Stated task 1: In the echo-chamber analysis text below, recast the paragraph beginning "This limitation points to a loss of resolution" as a short bulleted list that keeps its main facts.

Source:
------------------------------
To further investigate echo-chamber dynamics, we weighted community matches by the number of users active in both partitions, producing the edge-contribution (EC) matrices. These matrices quantify how much each pair of communities contributes to cross-participation, thus capturing echo chambers through user engagement patterns. We validated these matrices using the BiWCM null model [66] (see Methods in the main text), which filters out random noise and retains only statistically significant matches. Figures 45–49 report the validated overlap matrices together with the corresponding \(p\)-values. Each panel shows, on the left, the weighted bipartite network of interactions between user communities and domains, and on the right, the corresponding statistical validation through \(p\)-values obtained with the test.
Although community matches often emerge in correspondence with similar topical areas—even at very low \(p\)-values—few entries remain statistically significant once corrections for multiple hypothesis testing are applied using the false discovery rate (\(\alpha = 0.05\)).
This limitation points to a loss of resolution in the analysis. At the same time, many of the subgraphs identified through validated community matches display high modularity (see Fig. 39) and emerge as near-complete, fully connected components within the interaction-derived subreddit network. This combination of internal structure and external cohesion indicates that the large communities identified in the first partition are meaningful units. It also suggests that further resolution can uncover well-defined substructures nested within them. To address these resolution limits, we conducted a finer-grained study by applying community detection within the validated communities themselves, thereby uncovering subcommunities nested within the larger partisan clusters.
------------------------------
Stated task 2: Duplicate the item position entries below line for line, leaving out the pictures.

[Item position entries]
------------------------------
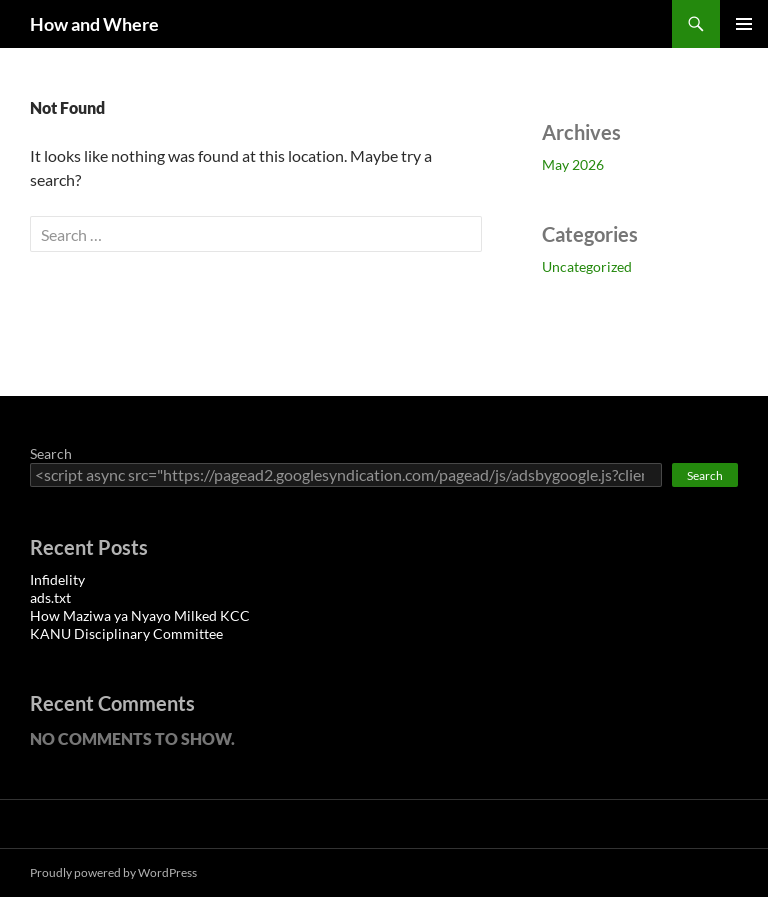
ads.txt (50, 597)
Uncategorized (587, 266)
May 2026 (573, 164)
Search (51, 453)
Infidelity (57, 579)
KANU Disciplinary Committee (126, 633)
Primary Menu (744, 24)
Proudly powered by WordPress (113, 872)
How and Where (94, 24)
------------------------------
Written solution 1:
- The analysis suffers a loss of resolution.
- Many subgraphs found through validated community matches show high modularity (Fig. 39).
- These subgraphs appear as near-complete, fully connected components within the interaction-derived subreddit network.
- This mix of internal structure and external cohesion indicates that the large communities from the first partition are meaningful units.
- It also suggests that finer resolution can reveal well-defined substructures nested within them.
- To address the resolution limits, community detection was run inside the validated communities, uncovering subcommunities nested within the larger partisan clusters.

Written solution 2:
ads.txt (50, 597)
Uncategorized (587, 266)
May 2026 (573, 164)
Search (51, 453)
Infidelity (57, 579)
KANU Disciplinary Committee (126, 633)
Primary Menu (744, 24)
Proudly powered by WordPress (113, 872)
How and Where (94, 24)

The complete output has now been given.